Sounds, bites, pieces, and pieces

To understand how the mind does language, researchers have broken the it into different parts. Language, it seems, can be understood in terms of the rules of its use, known as grammar. Grammar is divided into three parts:

Image Phonology: the smallest units of speech (phonemes) that determine how sounds are used to make words

Image Syntax: ways in which words and phrases are combined to make sentences

Image Semantics: meaning

An estimated 800 or so different phonemes exist in the human language family. English speakers use 52; some languages use well over 100. Think about how various languages sound. Some seem faster. Some use guttural sounds; other seem smooth and airy. Different languages have different sounds and phoneme (the smallest distinct unit of sound in a language) use.

Consider this sentence: Store the to Jon went. Does that sound right to you? Probably not, because the rules of syntax determine how words are put together in a way that makes sense in a given language. Also, subtle changes in positions of words within a sentence can change the meaning of a particular phrase and convey a very different thought. Take the following words, for example, and see how rearranging them changes the meaning of each phrase drastically: robbed, Louis, bank, the.

Louis robbed the bank.

The bank robbed Louis.

These mean two very different things. Same words, different meanings depending on syntax. Either way, poor Louis.

I’ve noticed an interesting phenomenon when conducting cognitive testing and administering vocabulary tests. Certain wrong definitions occur over and over again. I ask a person the meaning of the word “yesterday,” and she answers, “The things I did yesterday.” Now, I’m not sure what that means per se, but the fact that this definition, albeit not really the right one, occurs again and again is fascinating. To these people, “yesterday” refers to the set of actions he or she engaged in on the previous day. The word means something different to them than it does to me.

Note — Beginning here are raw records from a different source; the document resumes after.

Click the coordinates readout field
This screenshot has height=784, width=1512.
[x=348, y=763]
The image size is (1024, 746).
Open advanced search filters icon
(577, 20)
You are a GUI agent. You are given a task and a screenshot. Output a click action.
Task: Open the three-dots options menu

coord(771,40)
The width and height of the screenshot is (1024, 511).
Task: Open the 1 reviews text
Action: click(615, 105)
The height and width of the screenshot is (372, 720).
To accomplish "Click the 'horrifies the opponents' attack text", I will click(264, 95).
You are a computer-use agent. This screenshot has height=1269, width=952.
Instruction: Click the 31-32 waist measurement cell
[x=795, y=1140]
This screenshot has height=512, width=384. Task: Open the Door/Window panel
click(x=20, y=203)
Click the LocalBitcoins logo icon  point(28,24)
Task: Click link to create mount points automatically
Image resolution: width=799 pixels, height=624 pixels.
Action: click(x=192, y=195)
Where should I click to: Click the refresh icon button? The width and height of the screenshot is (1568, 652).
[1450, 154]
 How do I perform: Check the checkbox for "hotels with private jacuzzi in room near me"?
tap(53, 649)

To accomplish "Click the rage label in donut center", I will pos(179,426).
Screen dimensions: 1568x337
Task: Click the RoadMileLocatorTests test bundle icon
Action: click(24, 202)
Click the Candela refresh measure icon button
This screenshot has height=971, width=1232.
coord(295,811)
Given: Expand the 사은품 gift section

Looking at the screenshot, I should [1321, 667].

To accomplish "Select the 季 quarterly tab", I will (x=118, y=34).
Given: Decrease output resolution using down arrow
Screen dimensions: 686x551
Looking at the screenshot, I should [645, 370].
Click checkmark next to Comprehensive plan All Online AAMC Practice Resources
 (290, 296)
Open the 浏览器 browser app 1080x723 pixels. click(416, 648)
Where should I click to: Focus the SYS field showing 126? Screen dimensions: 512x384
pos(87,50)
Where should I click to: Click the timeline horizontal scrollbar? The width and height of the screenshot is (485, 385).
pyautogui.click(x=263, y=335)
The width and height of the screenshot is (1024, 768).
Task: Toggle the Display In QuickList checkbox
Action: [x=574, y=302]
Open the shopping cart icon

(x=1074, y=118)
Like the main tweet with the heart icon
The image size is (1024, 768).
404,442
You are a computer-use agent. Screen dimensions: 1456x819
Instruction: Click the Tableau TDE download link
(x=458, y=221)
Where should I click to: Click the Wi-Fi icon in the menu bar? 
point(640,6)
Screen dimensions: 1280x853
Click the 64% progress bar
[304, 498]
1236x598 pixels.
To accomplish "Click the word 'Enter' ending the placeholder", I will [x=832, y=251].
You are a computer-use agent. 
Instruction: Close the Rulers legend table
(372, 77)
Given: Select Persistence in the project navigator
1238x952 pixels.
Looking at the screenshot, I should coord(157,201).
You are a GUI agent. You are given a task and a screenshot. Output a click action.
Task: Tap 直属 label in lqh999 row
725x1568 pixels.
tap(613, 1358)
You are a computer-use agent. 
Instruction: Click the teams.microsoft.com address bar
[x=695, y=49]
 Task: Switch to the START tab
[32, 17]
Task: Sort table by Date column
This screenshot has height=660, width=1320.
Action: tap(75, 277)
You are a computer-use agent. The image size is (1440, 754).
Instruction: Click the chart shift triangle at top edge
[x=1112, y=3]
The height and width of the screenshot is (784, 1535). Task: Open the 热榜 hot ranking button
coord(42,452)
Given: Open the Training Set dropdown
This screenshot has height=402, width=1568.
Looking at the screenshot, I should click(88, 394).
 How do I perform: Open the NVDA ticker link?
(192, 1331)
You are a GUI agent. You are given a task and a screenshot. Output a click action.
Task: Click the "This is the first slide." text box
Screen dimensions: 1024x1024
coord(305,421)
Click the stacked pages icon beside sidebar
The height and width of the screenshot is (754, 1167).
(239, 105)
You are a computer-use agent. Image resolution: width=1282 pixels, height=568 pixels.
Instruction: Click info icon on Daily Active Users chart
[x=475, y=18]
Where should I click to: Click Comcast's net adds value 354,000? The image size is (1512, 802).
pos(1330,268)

Because I don’t really know what they are talking about, we are not really communicating or understanding each other. The other person is not responding to the semantic rule of grammar that determines the shared and agreed upon definition of the word “yesterday.” Semantic rules determine that the meanings of words are universal or widely understood and agreed upon, which makes it possible to communicate. When you say “elephant,” I know you’re talking about a large animal with a long nose because of semantics. This all applies to signed languages, too, which have their own grammar and which will develop in the same way as spoken languages provided there is a rich signing environment around a deaf child.